L’Angelo Nero

L’Angelo Nero
L’Angelo Nero

Roy William Nell ha girato un centinaio di film, è stato anche produttore e sceneggiatore, le sue origini erano irlandesi ed il suo vero nome era Roland De Gostrie. Ha diretto molti film a basso budget (che gli hanno fatto guadagnare il nomignolo di re del thriller horror britannico anni '30), è ricordato prevalentemente per le storie di Sherlock Holmes (1942 - 1946) interpretate da Basil Rathbone e Nigel Bruce. Il film con il quale conclude ufficialmente la carriera è L'Angelo Nero, un thriller dalla forti tinte drammatiche ritenuto a tutti gli effetti un noir. La storia verte attorno all'omicidio della cantante di night Mavis Marlowe (Constance Dowling). Dalla stanza del suo albergo subito dopo l'omicidio viene visto sgattaiolare il suo spasimante Kirk Bennett (John Philips), il quale viene immediatamente accusato di omicidio. Il processo che ne segue lo condanna all'esecuzione capitale. Nel tempo che intercorre tra la sentenza e il giorno dell'esecuzione, sua moglie Catherine (June Vincent) cerca le prove per scagionarlo. Dapprima cerca di provare che l'omicida sia il marito rifiutato dalla Marlowe, Martin Blair (Dan Duryea), ma questi ha un alibi di ferro. Tuttavia tra i due si crea una sorta di solidale alleanza ed insieme si mettono a caccia dell'assassino.
- SPOILER: credono di individuarlo nel tenutario del night della Marlowe, Marko (Peter Lorre). Questi ha degli scheletri nel suo armadio (anzi, in cassaforte per l'esattezza) ma non è l'assassino. In un finale convulso, Blair ricorderà finalmente cosa è accaduto quella notte, mentre era ubriaco; Mavis è morta strangolata per sua mano.
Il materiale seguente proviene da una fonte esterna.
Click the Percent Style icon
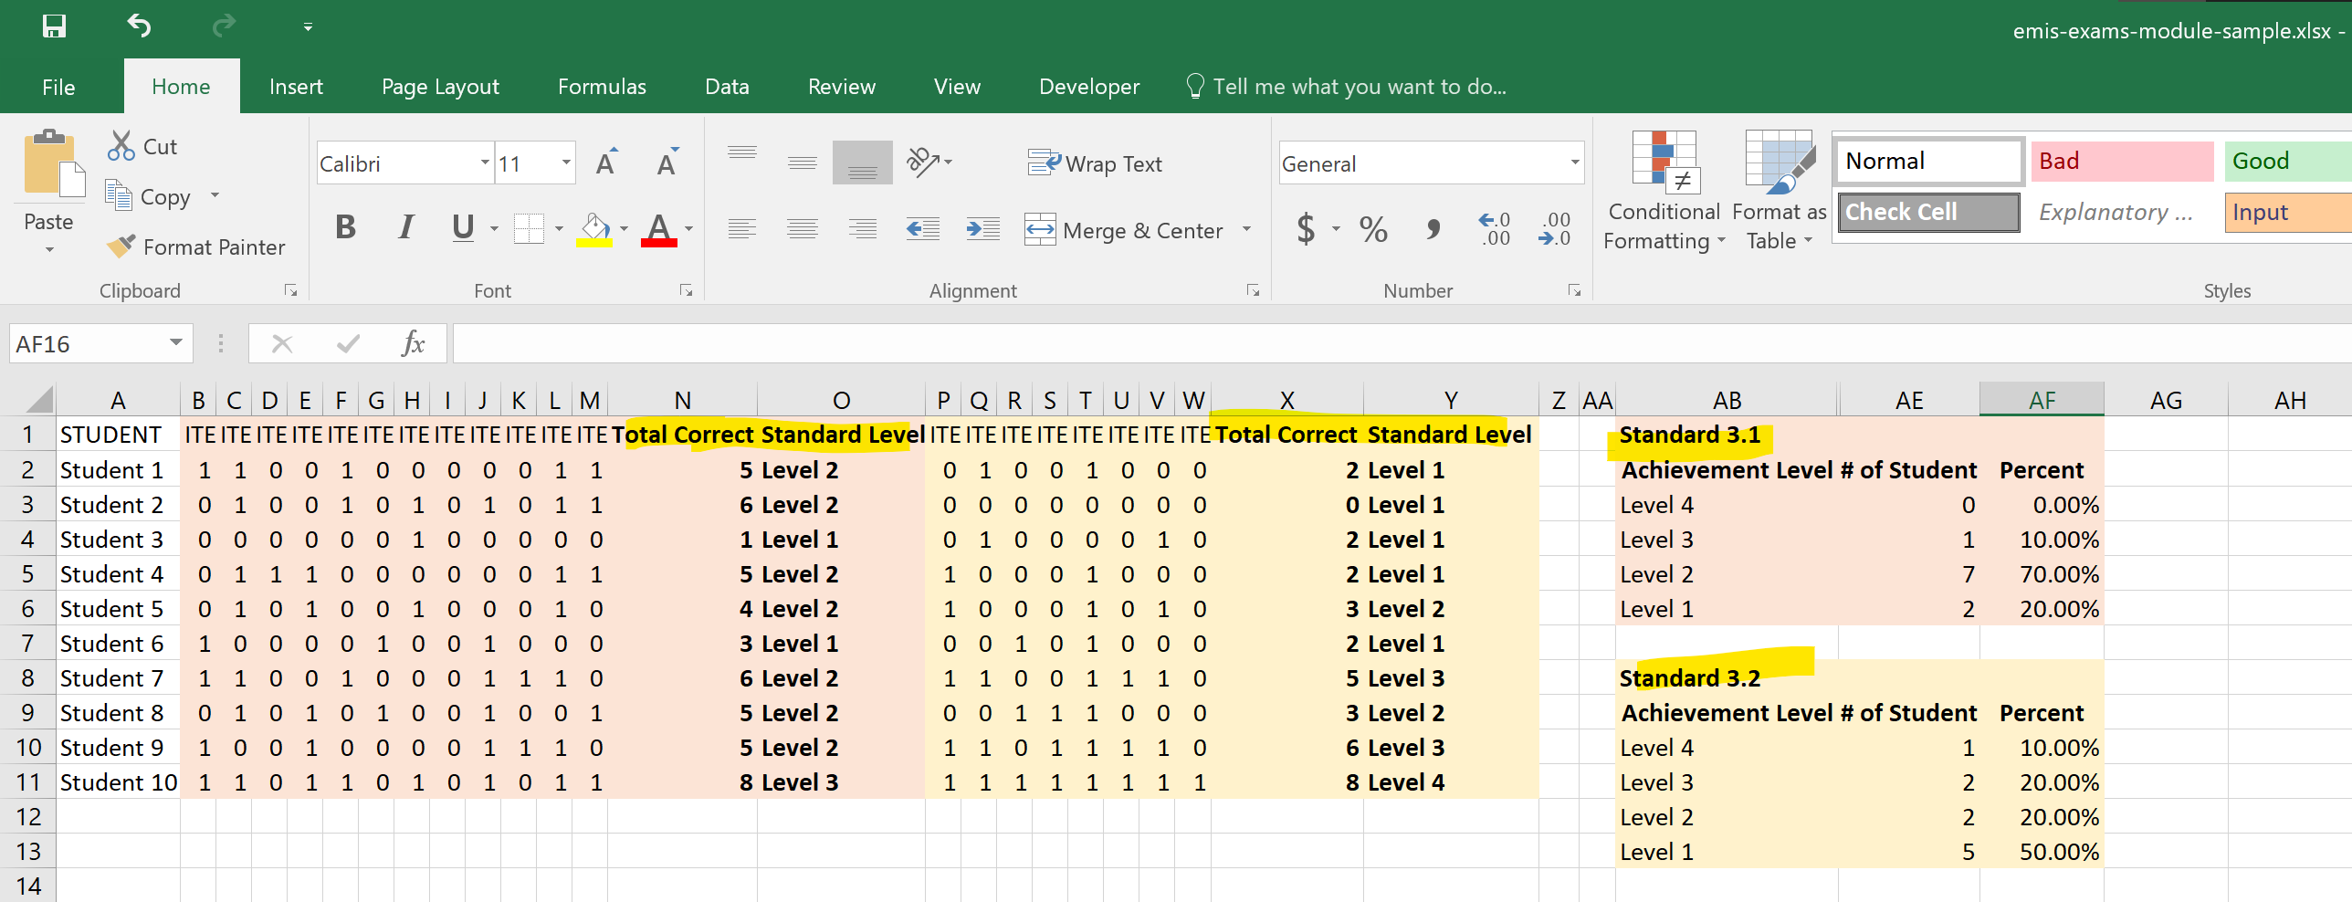 [x=1373, y=229]
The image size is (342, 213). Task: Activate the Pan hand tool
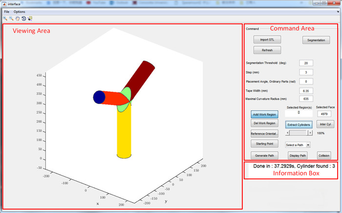point(17,18)
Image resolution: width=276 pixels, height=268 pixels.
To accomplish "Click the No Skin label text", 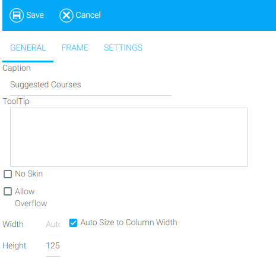I will 29,174.
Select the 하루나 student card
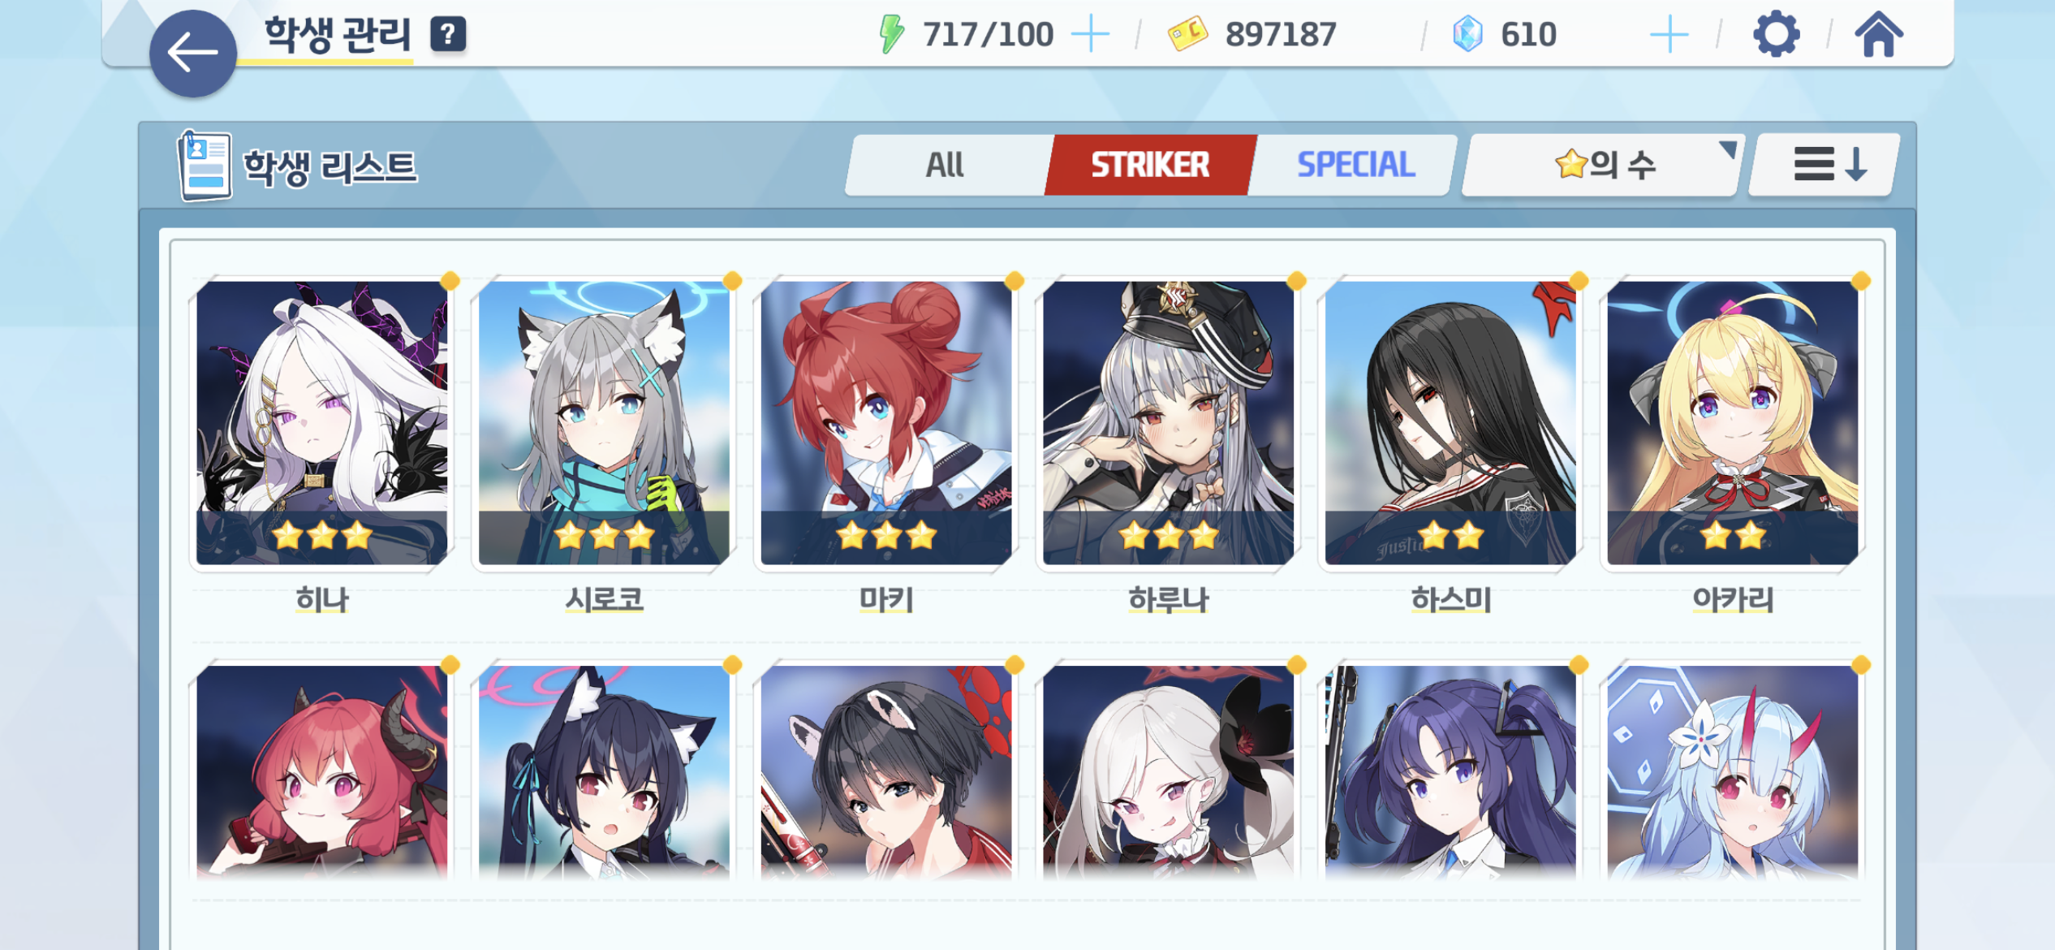The height and width of the screenshot is (950, 2055). pyautogui.click(x=1169, y=423)
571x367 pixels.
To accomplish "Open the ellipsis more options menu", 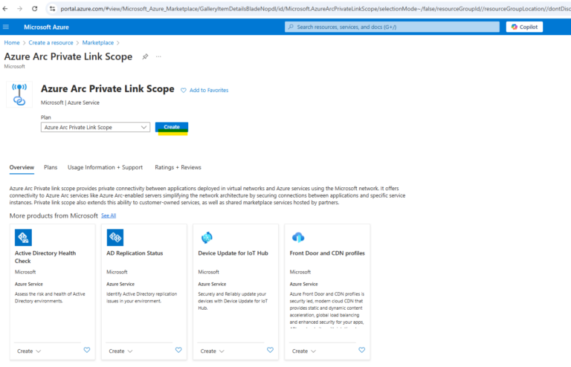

L'Angelo Nero è un autentico splendore, nonostante i 74 anni che si porta sulle spalle. Certo, fa un po' impressione pensare quanto sia "vecchio", ma allo stesso tempo il bianco e nero di questa pellicola ne costituisce anche il suo fascino. I protagonisti sono di grandissima statura. June Vincent è da perderci la testa, Dan Duryea è forse l'unico personaggio minimamente ironico, anche se la sua storia a conti fatti è la più drammatica di tutte, Peter Lorre ha una faccia ed una presenza fisica imbattibili (sarà per sempre M il mostro di Dusseldorf, pur avendo girato decine e decine di film in carriera). La sceneggiatura deriva da un romanzo di Cornell Woolrich il quale tuttavia non rimase colpito positivamente dalla trasposizione cinematografica, anche per via del fatto che tutta la parte centrale del film è diversa rispetto al racconto. I rapporti umani sono all'insegna dell'opportunismo e della freddezza. Duryea si innamorerà della Vincent nonostante questa sia devota al marito, al quale crede ciecamente, a dispetto del boia. Per quel poco tempo che la Dowling occupa lo schermo lo fa da vera femme fatale, degna di una Veronica Lake. Belli i costumi, magnetiche e suggestive le atmosfere, le location sono sostanzialmente tutte in interni. Appena 81 minuti ma di una intensità pazzesca, ardenti, malinconici e un po' crudeli. Il finale rifugge qualsiasi idea di happy ending lasciandoci attanagliati dall'amarezza.e prigionieri della ineluttabilità.